Mais à dix-huit ans, les Allemands sont là et sa vie va être bouleversée. Elle est parfaitement bilingue et les occupants sont séduits par cette jeune fille avec laquelle ils peuvent parler librement comme chez eux. Cependant ils ne savent pas que Geoffroy de Courcel, l'aide de camp du général de Gaulle, est un grand ami de Maïti. Et au moment où il va rejoindre de Gaulle pour s'envoler avec lui à Londres, Maïti lui confie sa résolution de résistance. Ils s'entendent dès ce moment pour pouvoir communiquer. Quand Maïti aura créé son propre réseau, il pourra être rattaché directement au général de Gaulle.

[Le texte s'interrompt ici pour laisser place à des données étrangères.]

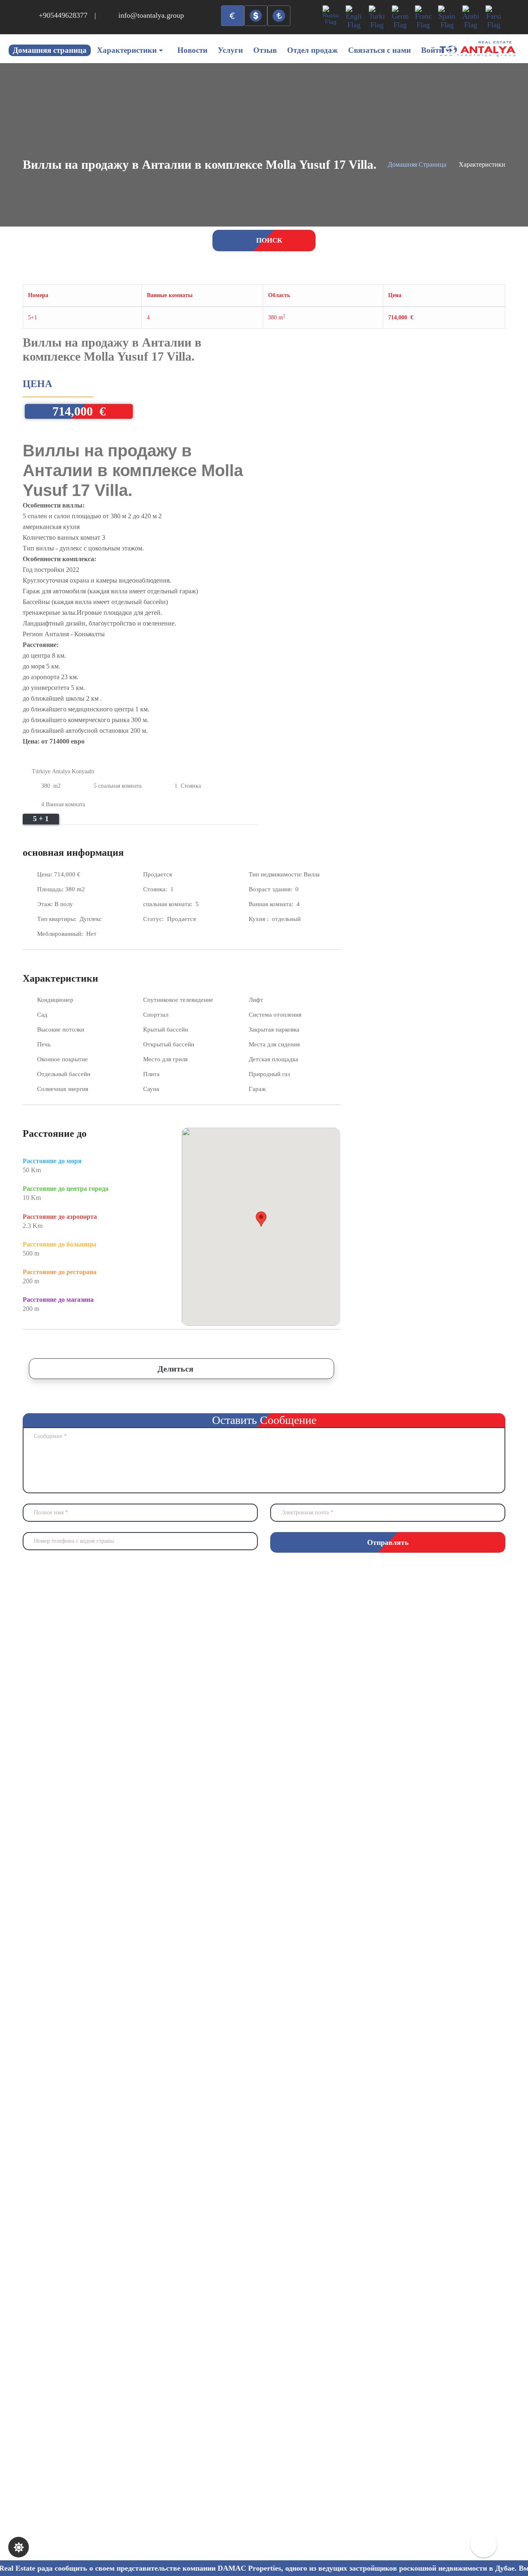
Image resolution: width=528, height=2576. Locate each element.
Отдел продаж (312, 50)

Maïti entre ainsi dans l'action clandestine à 17 ans, tout en continuant ses études au conservatoire. Le piano, bien sûr, qui demeure au centre de sa vie, mais aussi la philosophie. Bachelière scientifique à 16 ans, en 1938, elle passe les épreuves de philosophie en 1942, obtenant 18,5 à sa dissertation sur la souffrance.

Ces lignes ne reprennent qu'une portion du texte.